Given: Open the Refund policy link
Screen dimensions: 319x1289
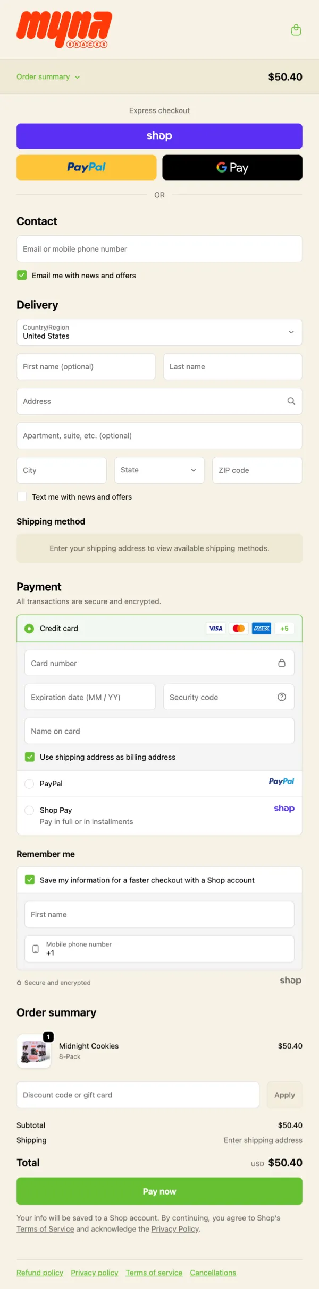Looking at the screenshot, I should pyautogui.click(x=40, y=1273).
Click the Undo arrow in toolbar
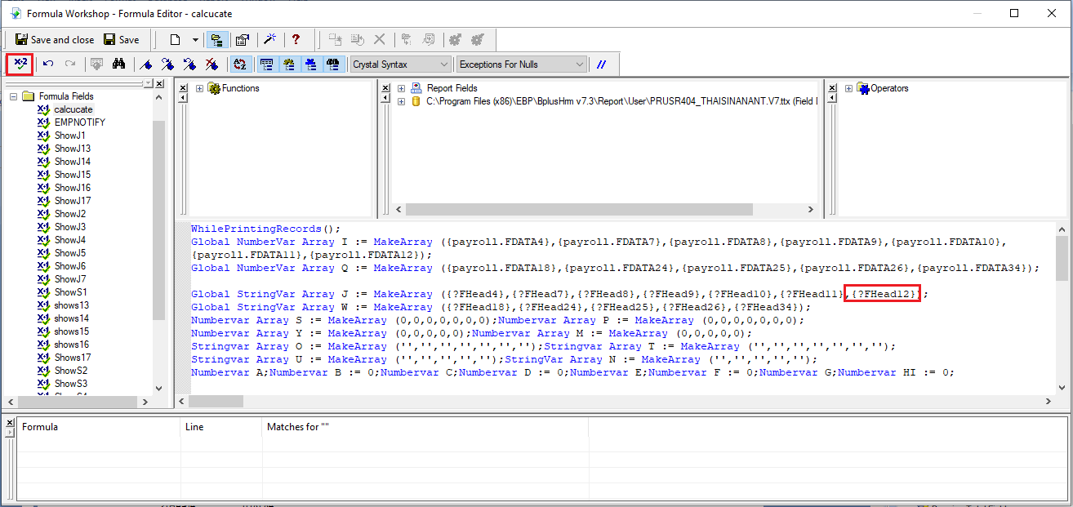1073x507 pixels. 49,64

★ ★ ★

## [EXERCISE AIM]
Rewrite the lines of the records above as a numbered list, skipping any blank lines and leaving out the pictures.

## [ANSWER IN FULL]
1. Given: Open the Refund policy link
2. Screen dimensions: 319x1289
3. Looking at the screenshot, I should pyautogui.click(x=40, y=1273).
4. Click the Undo arrow in toolbar
5. 1073x507 pixels. 49,64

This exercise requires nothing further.